Passing by reference (rather than using a global variable) makes it more clear to someone reading the code that the function may change the values of the array.
Additionally if you were to want to preform the action on more than one array you could just use the same function over and over and pass a different array to it each time.
Another reason is that when writing multi-threaded code you usually want each thread to exclusively own as much of the data that it has to work on (sharing writable data is expensive and may result in race conditions if not done properly). By restricting global variable access and making local variables and passing references you can more easily write code that is more thread (and signal handler) friendly.
As an example lets look at the simple puts
function.
int puts(const char *s);
This function write a C string to standard output, which can be useful. You might write some complicated code that outputs messages about what it is doing at different stages of execution using puts
.
int my_complicated_code( int x, int y, int z);
Now, imagine that you call the function several times in the program, but one of those times you actually don't want it to write to standard output, but to some other FILE *
. If all of your calls to puts
were actually fputs
, which takes a FILE *
that tells what file to print to, this would be easy to accomplish if you changed my_complicated_code
to take in a FILE *
as well as it's other arguments.
int my_complicated_code(int x, int y, int z, FILE * out_file);
Now you can decide which file it will print to at the time when you call my_complicated_code
by passing it a reference to any FILE *
you have (that is open for writing).
The same thing follows for arrays. The memcpy
function would be much less useful if it only copied data to one particular location. Or if it only copied from one particular location, since it actually takes two references to arrays.

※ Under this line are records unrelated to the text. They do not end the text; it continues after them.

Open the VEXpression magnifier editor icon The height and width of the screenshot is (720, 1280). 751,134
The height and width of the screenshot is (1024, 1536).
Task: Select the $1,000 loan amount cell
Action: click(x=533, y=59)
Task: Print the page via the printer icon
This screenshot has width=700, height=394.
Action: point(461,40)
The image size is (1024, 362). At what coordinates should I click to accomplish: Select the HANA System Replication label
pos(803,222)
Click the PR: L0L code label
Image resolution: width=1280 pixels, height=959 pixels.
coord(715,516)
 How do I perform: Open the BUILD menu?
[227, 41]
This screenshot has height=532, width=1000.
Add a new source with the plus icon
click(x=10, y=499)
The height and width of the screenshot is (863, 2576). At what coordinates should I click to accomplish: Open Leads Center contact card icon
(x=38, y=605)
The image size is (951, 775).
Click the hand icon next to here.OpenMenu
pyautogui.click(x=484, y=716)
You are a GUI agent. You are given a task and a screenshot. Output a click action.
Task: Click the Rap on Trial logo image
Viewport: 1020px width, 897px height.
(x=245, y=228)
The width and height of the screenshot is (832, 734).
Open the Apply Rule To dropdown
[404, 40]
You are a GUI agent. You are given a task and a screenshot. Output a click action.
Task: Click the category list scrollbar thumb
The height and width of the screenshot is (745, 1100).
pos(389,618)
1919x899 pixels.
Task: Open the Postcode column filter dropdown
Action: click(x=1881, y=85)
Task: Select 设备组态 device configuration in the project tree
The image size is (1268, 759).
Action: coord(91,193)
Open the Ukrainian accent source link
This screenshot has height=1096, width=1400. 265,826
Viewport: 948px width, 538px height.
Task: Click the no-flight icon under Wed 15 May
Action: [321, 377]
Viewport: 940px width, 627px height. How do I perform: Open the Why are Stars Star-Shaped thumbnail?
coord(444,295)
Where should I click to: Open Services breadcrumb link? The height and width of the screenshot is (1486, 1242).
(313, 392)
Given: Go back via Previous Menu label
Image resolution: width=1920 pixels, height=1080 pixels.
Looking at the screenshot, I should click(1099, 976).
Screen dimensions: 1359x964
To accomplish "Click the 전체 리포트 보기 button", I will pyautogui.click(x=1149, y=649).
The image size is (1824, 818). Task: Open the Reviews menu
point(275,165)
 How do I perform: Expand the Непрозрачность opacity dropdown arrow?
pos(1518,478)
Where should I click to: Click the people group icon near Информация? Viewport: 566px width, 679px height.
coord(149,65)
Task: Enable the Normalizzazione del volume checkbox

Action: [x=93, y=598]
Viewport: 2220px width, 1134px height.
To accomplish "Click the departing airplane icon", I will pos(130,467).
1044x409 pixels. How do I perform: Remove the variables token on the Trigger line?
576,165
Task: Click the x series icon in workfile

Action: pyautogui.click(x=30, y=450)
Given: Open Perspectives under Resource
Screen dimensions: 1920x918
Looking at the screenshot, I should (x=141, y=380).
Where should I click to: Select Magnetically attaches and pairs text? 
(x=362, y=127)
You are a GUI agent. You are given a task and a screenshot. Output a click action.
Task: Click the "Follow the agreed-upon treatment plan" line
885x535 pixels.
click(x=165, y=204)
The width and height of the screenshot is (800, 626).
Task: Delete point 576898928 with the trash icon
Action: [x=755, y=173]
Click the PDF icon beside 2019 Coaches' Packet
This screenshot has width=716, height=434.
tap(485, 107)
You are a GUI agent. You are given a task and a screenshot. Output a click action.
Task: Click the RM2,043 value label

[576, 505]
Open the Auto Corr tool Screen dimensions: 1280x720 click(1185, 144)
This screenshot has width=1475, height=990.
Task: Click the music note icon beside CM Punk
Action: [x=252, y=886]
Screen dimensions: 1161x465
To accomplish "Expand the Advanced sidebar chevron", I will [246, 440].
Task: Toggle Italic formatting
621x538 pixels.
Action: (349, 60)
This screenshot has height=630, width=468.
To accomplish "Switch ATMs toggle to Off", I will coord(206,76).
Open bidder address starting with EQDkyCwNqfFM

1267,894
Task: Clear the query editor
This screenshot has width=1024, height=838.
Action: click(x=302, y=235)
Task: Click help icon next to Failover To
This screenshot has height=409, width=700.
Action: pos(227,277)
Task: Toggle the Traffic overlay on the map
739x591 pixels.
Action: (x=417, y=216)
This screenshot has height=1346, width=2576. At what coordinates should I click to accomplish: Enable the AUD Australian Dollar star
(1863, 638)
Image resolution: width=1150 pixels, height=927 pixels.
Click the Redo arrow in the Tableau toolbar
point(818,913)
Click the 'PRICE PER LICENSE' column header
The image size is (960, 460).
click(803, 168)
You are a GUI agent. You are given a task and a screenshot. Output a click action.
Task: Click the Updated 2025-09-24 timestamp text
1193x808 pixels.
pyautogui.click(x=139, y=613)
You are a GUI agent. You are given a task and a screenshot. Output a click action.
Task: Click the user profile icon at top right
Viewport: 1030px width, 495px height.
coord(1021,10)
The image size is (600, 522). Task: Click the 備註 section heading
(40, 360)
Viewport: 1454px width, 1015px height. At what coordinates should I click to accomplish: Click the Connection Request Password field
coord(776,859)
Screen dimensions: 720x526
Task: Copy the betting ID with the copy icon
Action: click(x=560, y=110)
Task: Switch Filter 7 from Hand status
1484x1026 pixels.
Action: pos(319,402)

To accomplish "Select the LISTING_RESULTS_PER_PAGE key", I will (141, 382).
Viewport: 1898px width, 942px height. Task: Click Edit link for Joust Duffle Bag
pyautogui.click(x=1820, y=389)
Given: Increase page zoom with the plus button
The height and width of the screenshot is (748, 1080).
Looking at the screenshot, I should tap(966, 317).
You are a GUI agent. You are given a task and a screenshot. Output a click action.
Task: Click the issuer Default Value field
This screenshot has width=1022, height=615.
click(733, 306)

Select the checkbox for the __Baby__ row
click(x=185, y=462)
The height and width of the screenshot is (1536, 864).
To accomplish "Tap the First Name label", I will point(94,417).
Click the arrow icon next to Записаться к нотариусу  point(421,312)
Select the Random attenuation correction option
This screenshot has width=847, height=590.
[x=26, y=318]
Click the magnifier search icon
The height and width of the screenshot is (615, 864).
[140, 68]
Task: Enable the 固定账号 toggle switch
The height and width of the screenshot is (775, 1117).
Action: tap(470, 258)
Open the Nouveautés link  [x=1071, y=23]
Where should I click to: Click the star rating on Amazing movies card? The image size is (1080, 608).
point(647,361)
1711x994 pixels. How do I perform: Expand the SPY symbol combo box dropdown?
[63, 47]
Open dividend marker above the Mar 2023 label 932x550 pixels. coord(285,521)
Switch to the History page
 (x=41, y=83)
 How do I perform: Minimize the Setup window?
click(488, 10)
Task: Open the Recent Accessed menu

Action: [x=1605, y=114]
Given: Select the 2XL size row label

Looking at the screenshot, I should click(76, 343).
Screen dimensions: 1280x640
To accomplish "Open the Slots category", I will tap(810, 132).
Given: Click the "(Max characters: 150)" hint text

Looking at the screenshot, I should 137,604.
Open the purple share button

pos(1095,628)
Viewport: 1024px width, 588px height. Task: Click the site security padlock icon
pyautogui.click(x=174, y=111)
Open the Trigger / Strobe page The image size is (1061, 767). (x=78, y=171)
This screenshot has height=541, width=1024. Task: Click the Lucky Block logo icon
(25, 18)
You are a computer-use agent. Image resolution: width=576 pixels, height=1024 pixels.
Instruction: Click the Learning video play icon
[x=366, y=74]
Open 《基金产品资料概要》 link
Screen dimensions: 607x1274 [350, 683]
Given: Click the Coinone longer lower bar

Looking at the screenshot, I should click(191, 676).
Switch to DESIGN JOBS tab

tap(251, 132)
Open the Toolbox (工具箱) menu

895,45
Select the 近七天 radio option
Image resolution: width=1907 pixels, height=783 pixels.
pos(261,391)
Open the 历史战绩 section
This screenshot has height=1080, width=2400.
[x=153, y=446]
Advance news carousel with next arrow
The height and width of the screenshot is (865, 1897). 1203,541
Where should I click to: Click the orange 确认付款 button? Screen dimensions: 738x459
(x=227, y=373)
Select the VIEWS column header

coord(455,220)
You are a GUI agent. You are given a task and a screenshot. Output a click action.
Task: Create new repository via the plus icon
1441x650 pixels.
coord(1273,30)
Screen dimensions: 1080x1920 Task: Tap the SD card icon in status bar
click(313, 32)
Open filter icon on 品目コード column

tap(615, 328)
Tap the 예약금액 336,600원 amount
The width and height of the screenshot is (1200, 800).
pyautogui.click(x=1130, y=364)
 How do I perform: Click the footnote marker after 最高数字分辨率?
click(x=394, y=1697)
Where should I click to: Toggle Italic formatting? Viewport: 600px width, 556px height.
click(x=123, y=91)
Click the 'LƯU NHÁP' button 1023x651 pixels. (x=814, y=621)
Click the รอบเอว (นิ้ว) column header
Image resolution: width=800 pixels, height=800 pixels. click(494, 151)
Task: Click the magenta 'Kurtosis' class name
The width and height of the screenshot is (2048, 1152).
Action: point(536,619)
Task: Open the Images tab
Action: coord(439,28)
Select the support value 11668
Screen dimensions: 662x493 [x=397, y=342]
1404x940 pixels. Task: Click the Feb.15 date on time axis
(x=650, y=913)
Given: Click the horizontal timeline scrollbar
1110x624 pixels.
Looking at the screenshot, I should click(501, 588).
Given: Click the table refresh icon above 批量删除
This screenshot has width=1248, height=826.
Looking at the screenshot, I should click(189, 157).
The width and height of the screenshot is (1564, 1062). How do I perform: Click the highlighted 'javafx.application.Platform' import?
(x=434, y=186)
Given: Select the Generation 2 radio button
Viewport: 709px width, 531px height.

It is often easier to write unit tests for functions that take references too since they don't make assumptions about where the data they need is or what its name is. You don't have to keep updating an array with a certain name to mimic the input you want to test, just create a different array for each test and pass it to your function.
In many simple programs it may seem like it is easier to write code using global variables like this, but as programs get bigger this is not the case.